For some inexplicable reason I started reading the Joe Hill book Horns, which is about a character named Ig who goes on a bender one year to the day that his girlfriend was brutally murdered and wakes up to discover a pair of devil horns growing out of his skull.
Ig quickly discovers that the horns give him to power to compel people to divulge their ugliest thoughts to him. He also discovers that if makes skin-to-skin contact with another person that he instantly knows their worst secrets.
He sees his doctor about the horns, but his doctor tells him that all he wants to do is crush and snort some oxycontin and that he likes to masturbate while watching one of his teenage daughter's female friends cavort in the pool from the bedroom window. He then learns that priest, mother and grandmother detest him, believing that he was the one who killed his girlfriend.

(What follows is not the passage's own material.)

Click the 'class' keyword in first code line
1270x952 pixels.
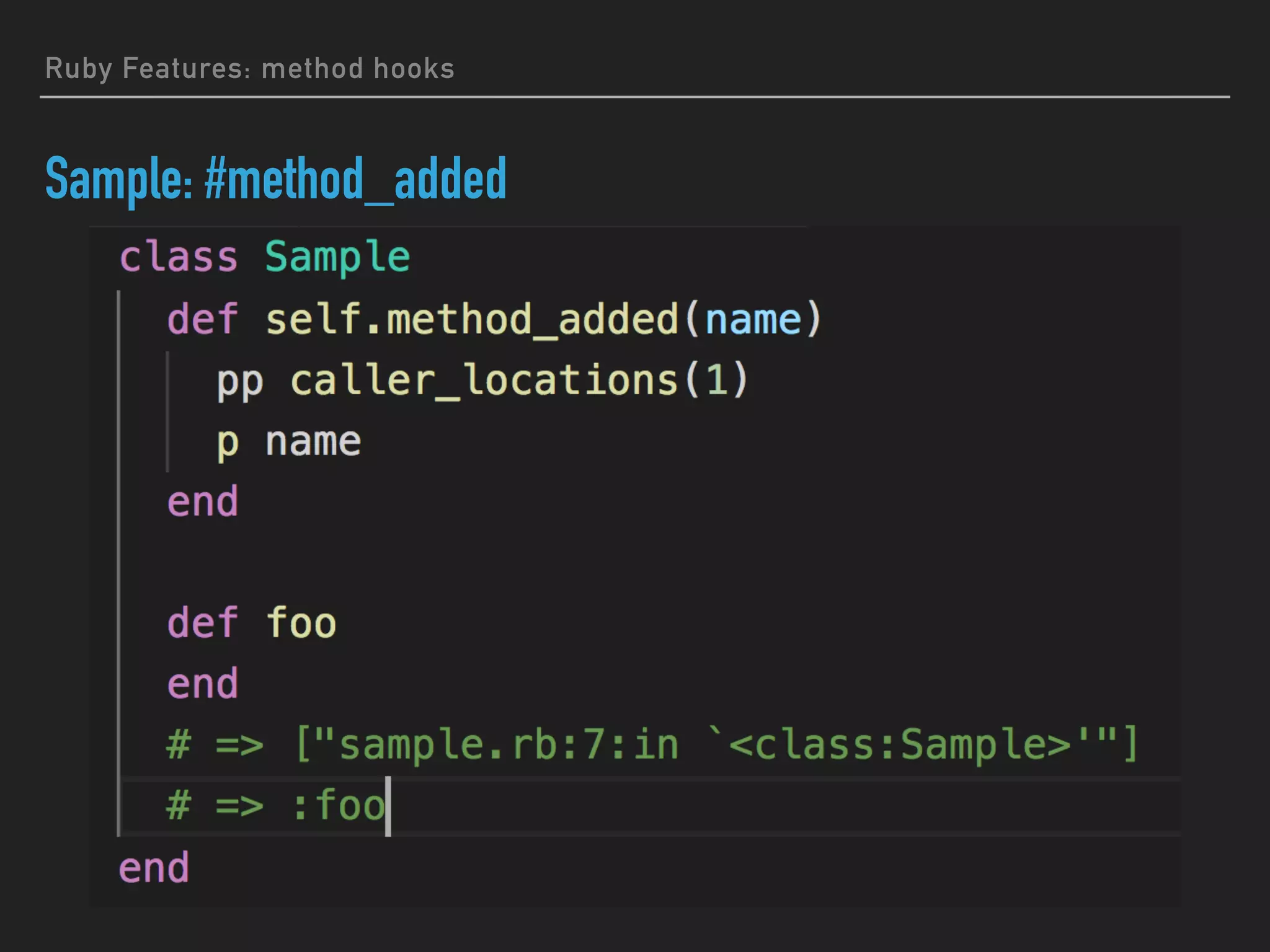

High conceit it is not. Truthfully, the willing suspension of disbelief comes grudgingly. It is an entertaining but not exactly great work of popular fiction. But as the book wears on it acquires that fugue-like quality that I love in good genre, the sense that plot is being energetically driven by the desires and flaws of each character.
The most interesting thing about reading the book is the constant awareness that Joe Hill is the son of Stephen King. I couldn't help but compare. They're both excellent at character-driven plot. Both of them have a pedestrian but effective prose style. Père King has a slightly more febrile imagination; you sense that Stephen is writing about things that genuinely frighten him. And Joe tends to overwork the symbolism (Ig brother's obviously had to be a world-famous trumpet player, because horns, right?)
But there is one area that the son excels in: heart. The story has an emotional center of which I'd never experienced in any Stephen King novel. Yesterday I had to stop reading a breakup scene on the subway because it was too upsetting. Stephen always wanted to be taken as a straight fiction writer, but I'm wondering it won't be his son that fulfills that destiny.